Outre ces usages encadrés, le CP peut être remplacé par d’autres formes de communication. Ainsi, s’il reste l’élément essentiel de la communication du CNRS, le CP génère un système de validation lourd et chronophage. Priscilla Dacher, responsable adjointe du bureau de presse, explique la mise en place d’un dispositif nommé « alertes » médias, qui permet de réagir à certains sujets importants en 24 heures. Axelle de Chaillé, directrice adjointe de la communication de l’ICM (Institut du Cerveau et de la Moelle épinière) constate de son côté que la quantité de CP n’augure pas de la qualité des retombées média, au contraire : « j’envoie de moins en moins de communiqués, au profit d’un autre type de communication, et j’ai plus de retombées. » Tous les intervenants le confirment: raréfier la prise de parole rend celle-ci plus audible.

Néanmoins, le statut de l’entreprise ou de l’organisme joue sur le rôle du CP. Ainsi, chez Arkema, « le CP est un moyen d’entrer en communication avec les journalistes et de commencer une relation », pointe Véronique Obrecht, Corporate Media Relations Manager. Cet acteur de la chimie, jeune de surcroît (l’entreprise a 13 ans d’existence), souffre d’un déficit d’image dû à son secteur d’activité et aux récents événements (Lubrizol) : « Nous avons besoin de communiquer sur notre politique de sécurité industrielle et les moyens mis en oeuvre afin que les dangers de notre industrie ne deviennent pas des risques ». Arkema est également soumis à certaines contraintes réglementaires de communication : en cas d’accident, l’entreprise doit publier un CP dans les deux heures.
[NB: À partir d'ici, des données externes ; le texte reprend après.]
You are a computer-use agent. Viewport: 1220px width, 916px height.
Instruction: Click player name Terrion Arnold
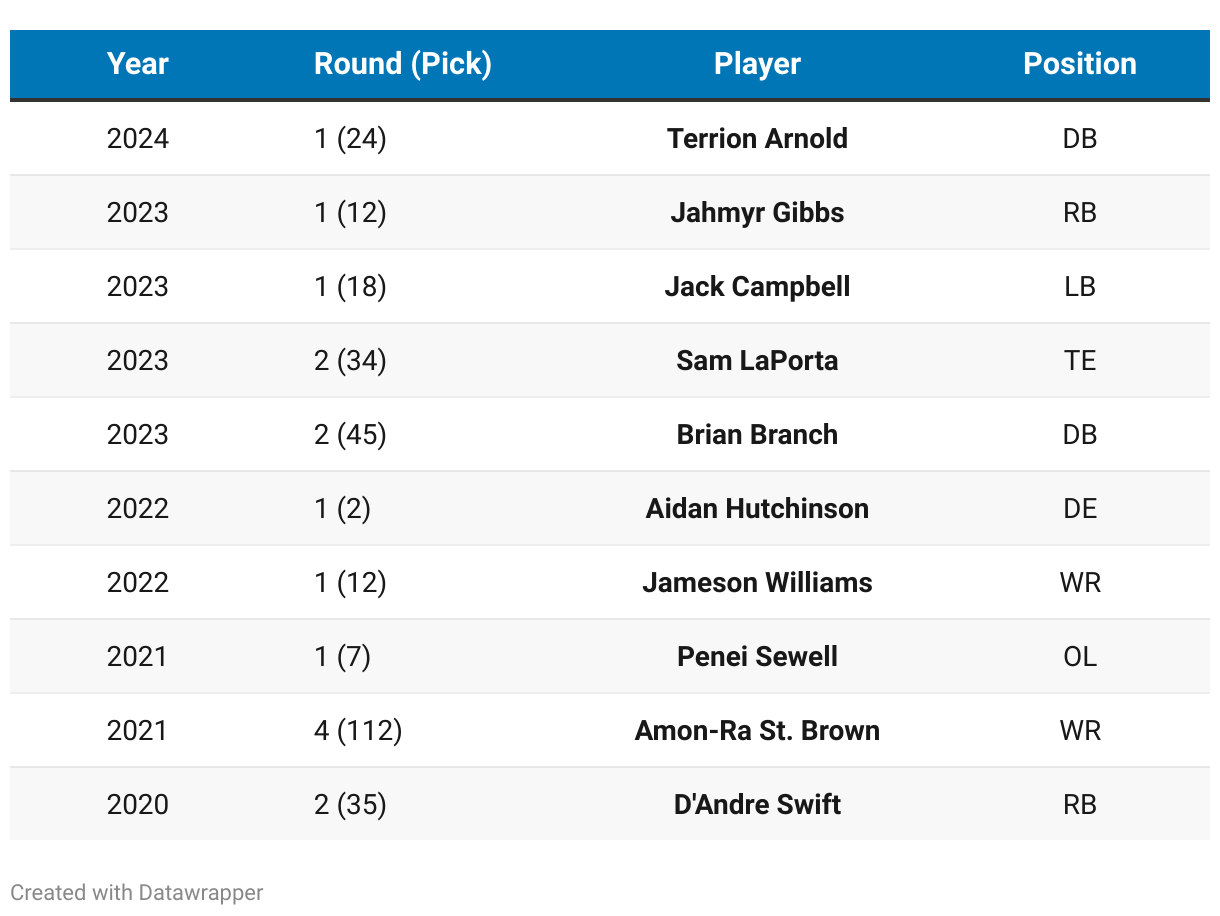tap(757, 138)
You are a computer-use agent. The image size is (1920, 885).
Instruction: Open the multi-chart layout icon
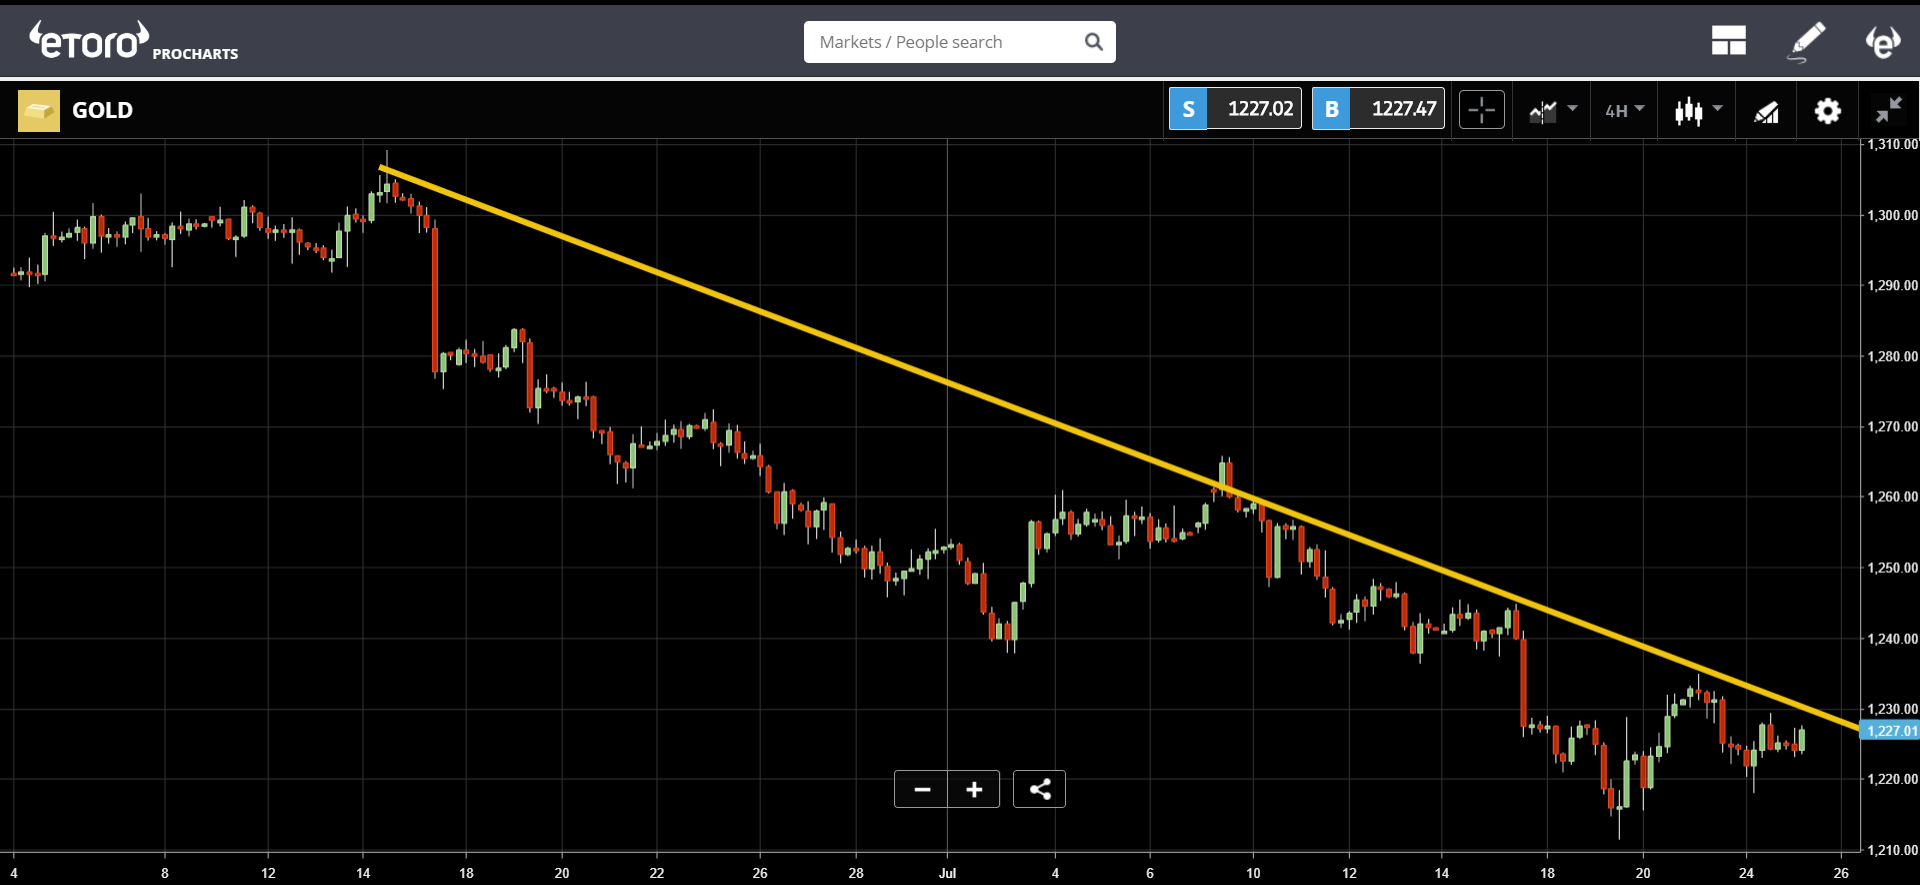[1728, 41]
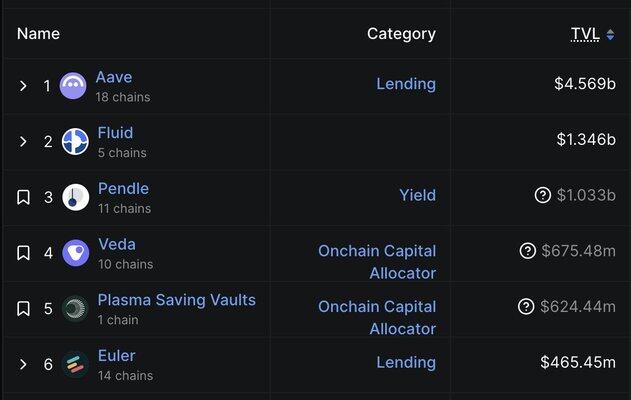Click the Plasma Saving Vaults logo icon

(75, 308)
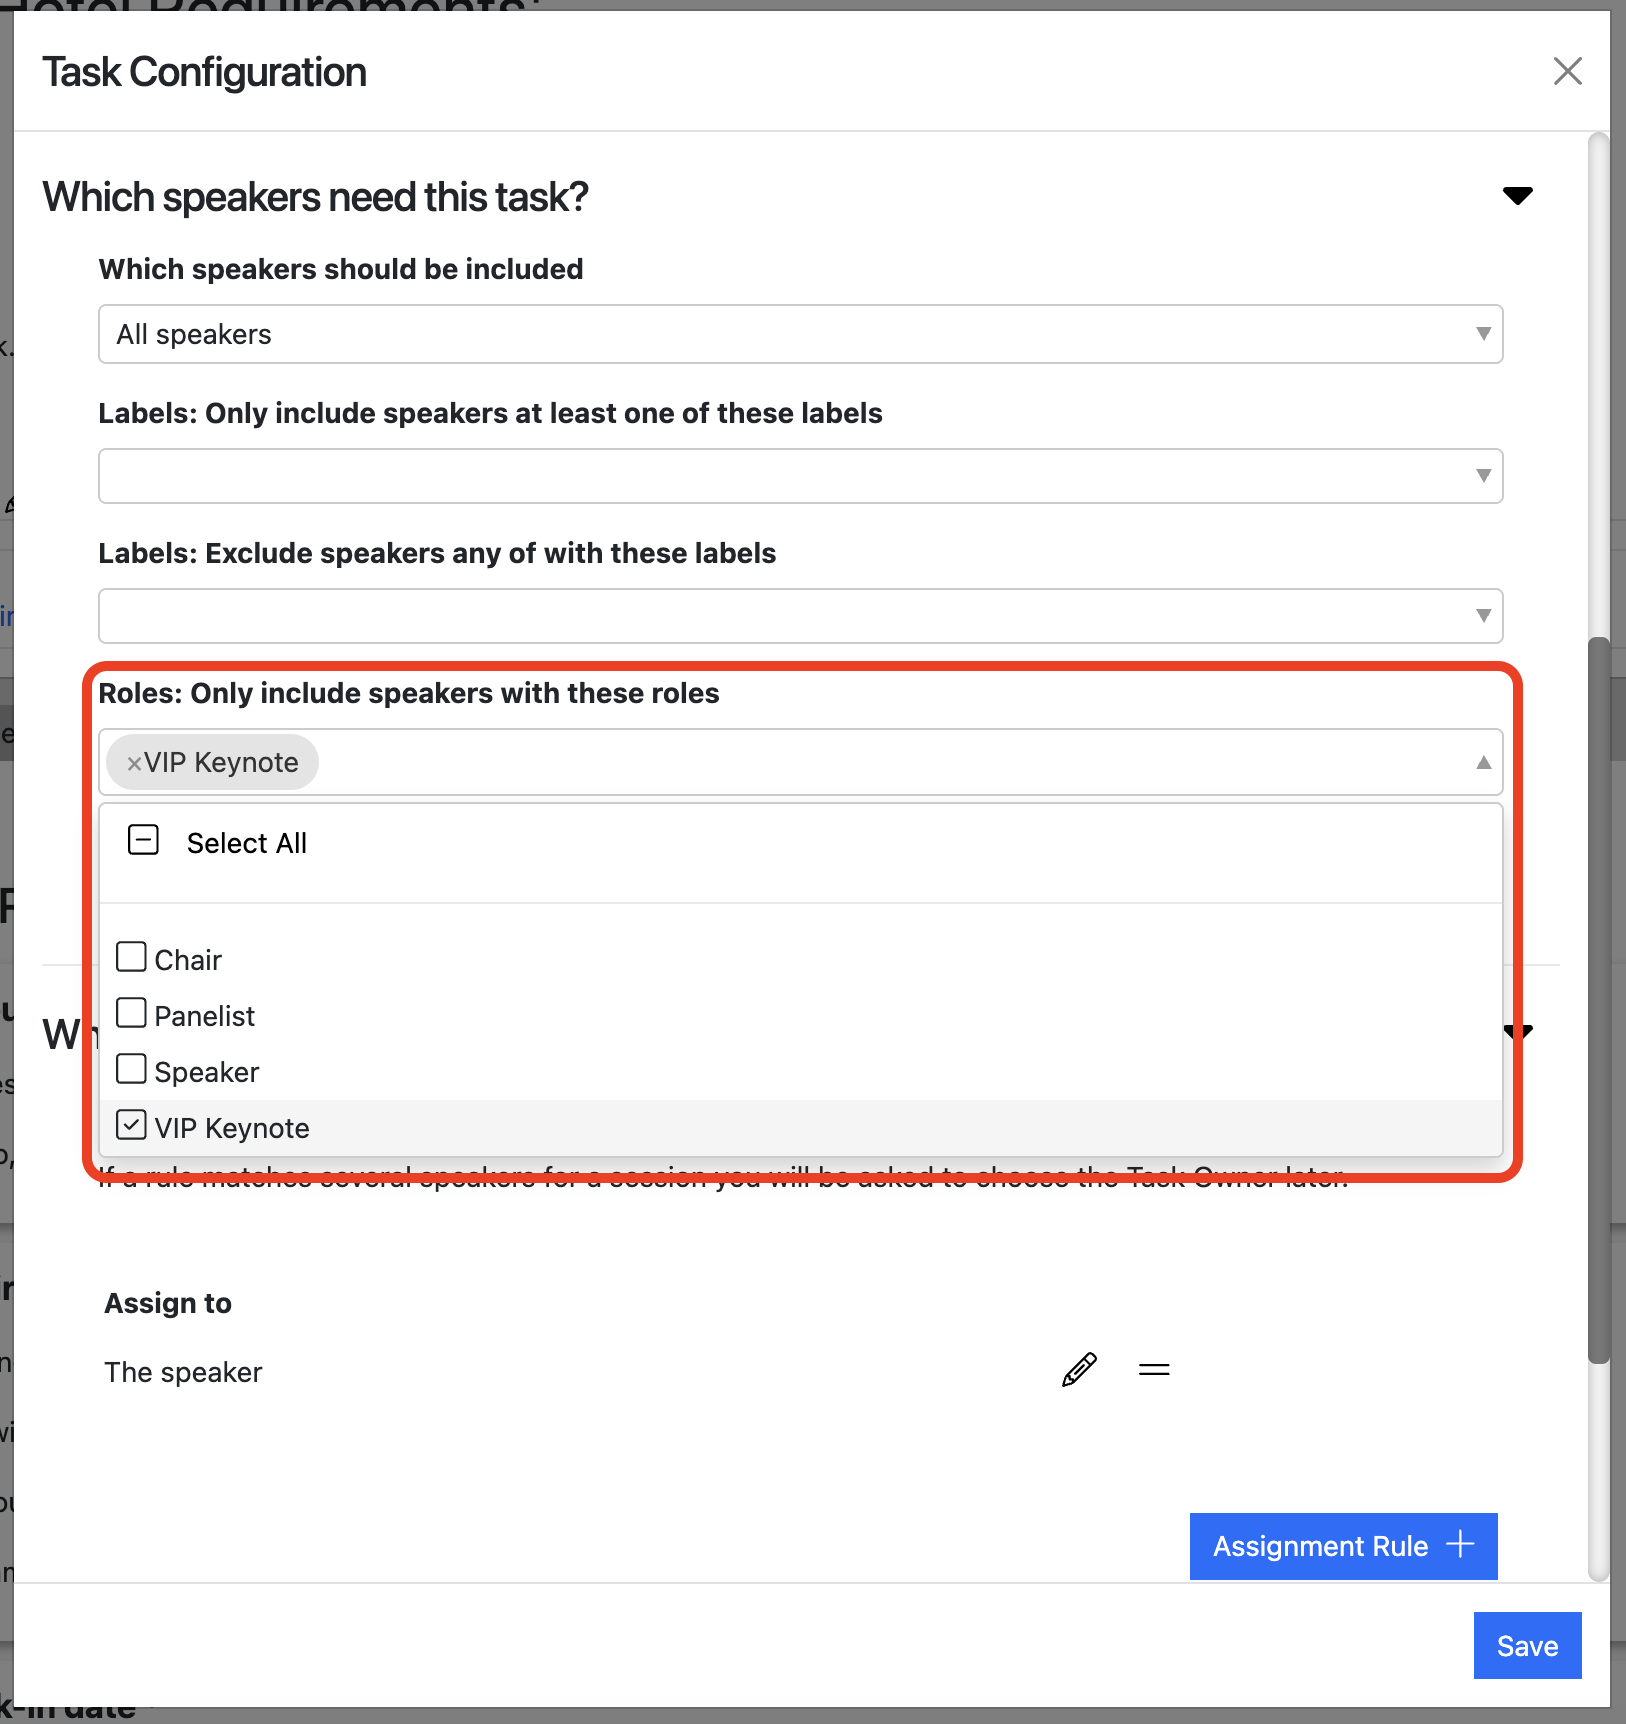Click the Save button
Viewport: 1626px width, 1724px height.
(1527, 1645)
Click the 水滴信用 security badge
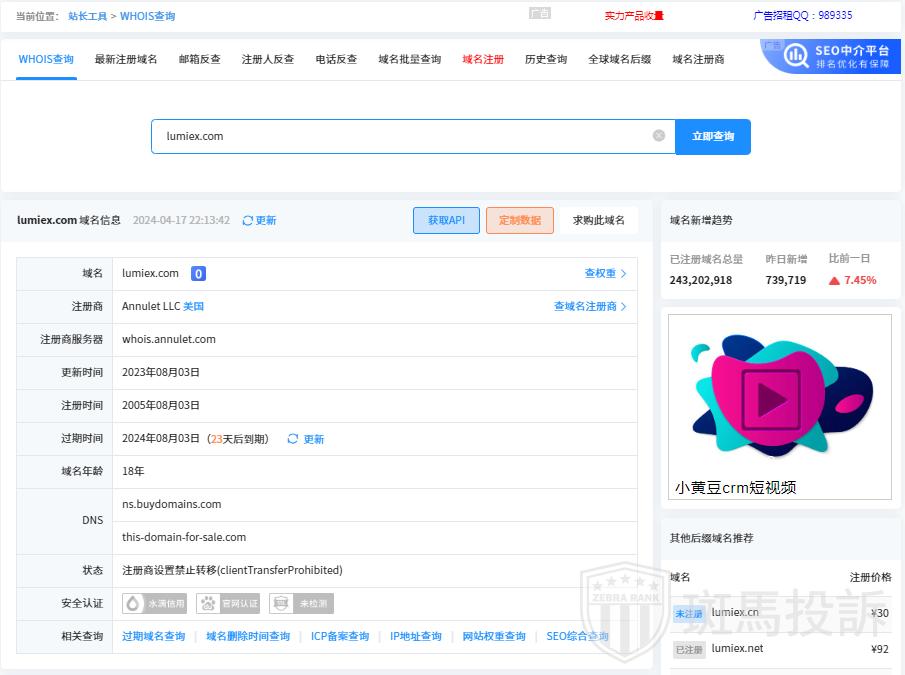This screenshot has width=905, height=675. (154, 603)
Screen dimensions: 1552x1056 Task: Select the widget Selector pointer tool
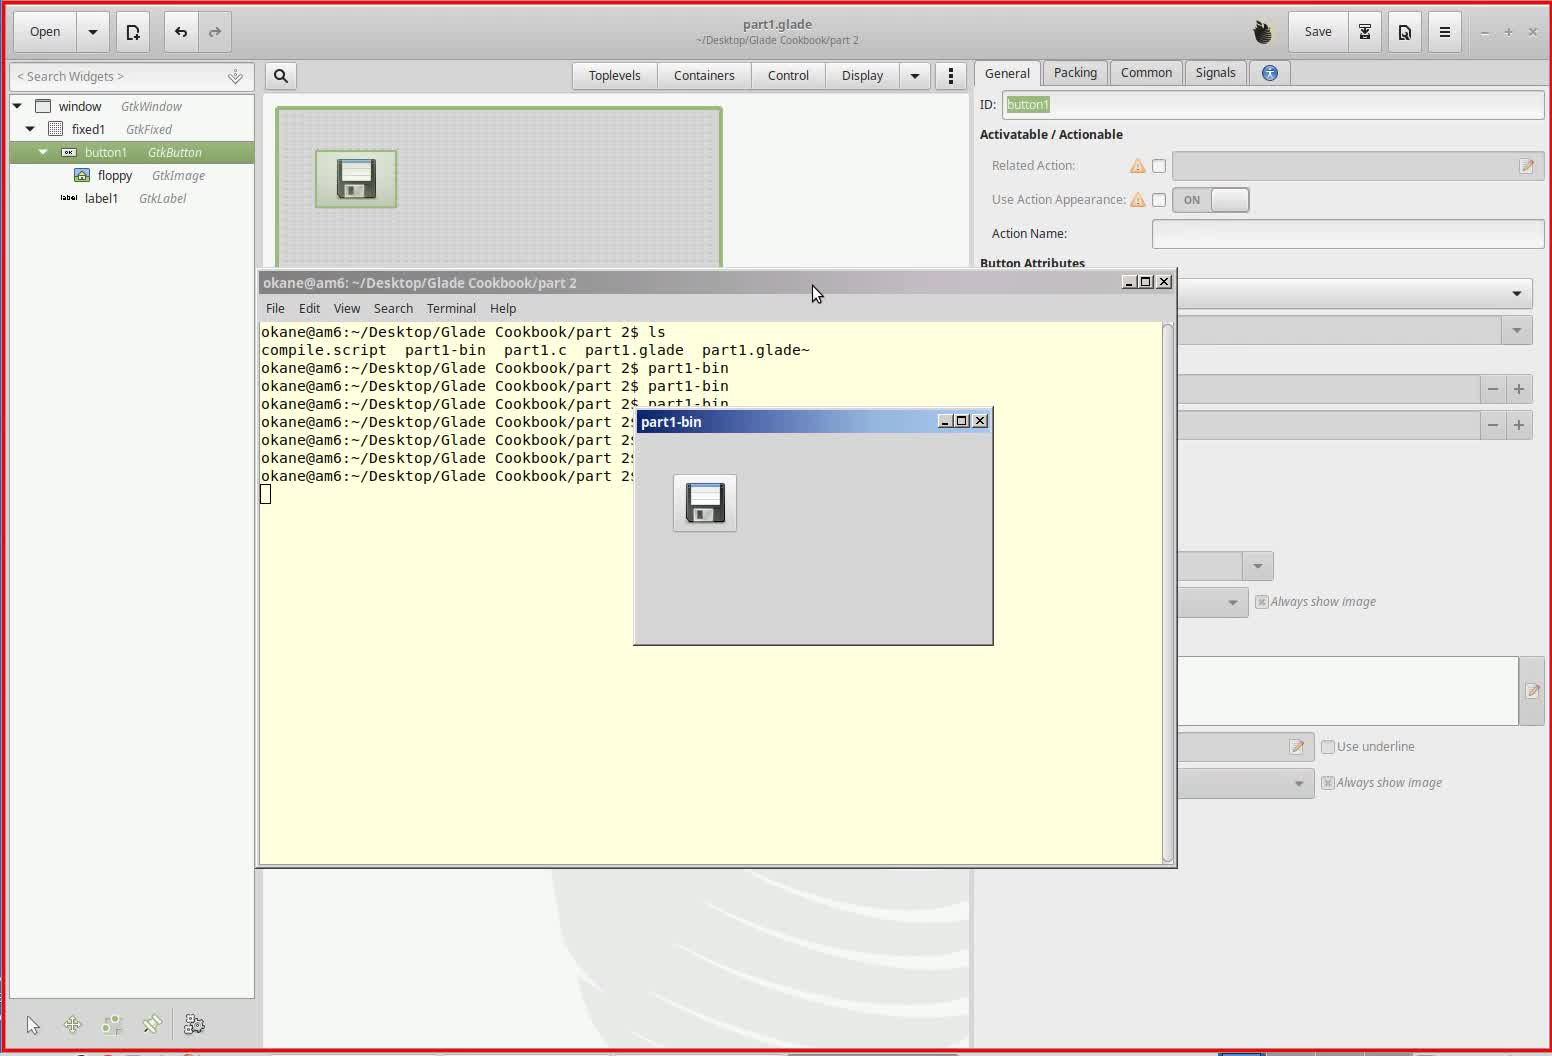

Privilégier une communication ciblée

Au-delà de la pratique du traditionnel CP se développent donc des stratégies et méthodes de communication plus ciblées, considérées comme plus efficaces à certains égards. Ainsi, Casino s’est fixé comme ligne de conduite de briser la règle « une communication = un CP ». « Nous demandons aux opérationnels de rédiger les outils, les éléments de langages, d’identifier les interlocuteurs potentiels sur une information avant même de rédiger un CP ». Comme l’explique Stéphanie Abadie, le groupe de grande distribution privilégie le contact direct, par téléphone avec certains journalistes. Il est de plus en plus fréquent qu’aucun CP n’accompagne une opération. L’un des enjeux est d’identifier le média auquel se destine l’information : presse professionnelle, économique, grand public… Casino « privilégie la communication sous forme d’exclusivité avec un média » pour certaines actualités comme l’ouverture de magasins ou de nouveaux concepts. « Une ‘exclu’ dans un grand journal, déclenche une dizaine d’appels dans la journée de journalistes leader d’opinion, radios, JT etc ». Quitte à faire des jaloux : « Si un journaliste vient se plaindre de ne pas avoir eu l’info après cela, c’est que la stratégie RP choisie était finalement la bonne », souligne Stéphanie Abadie.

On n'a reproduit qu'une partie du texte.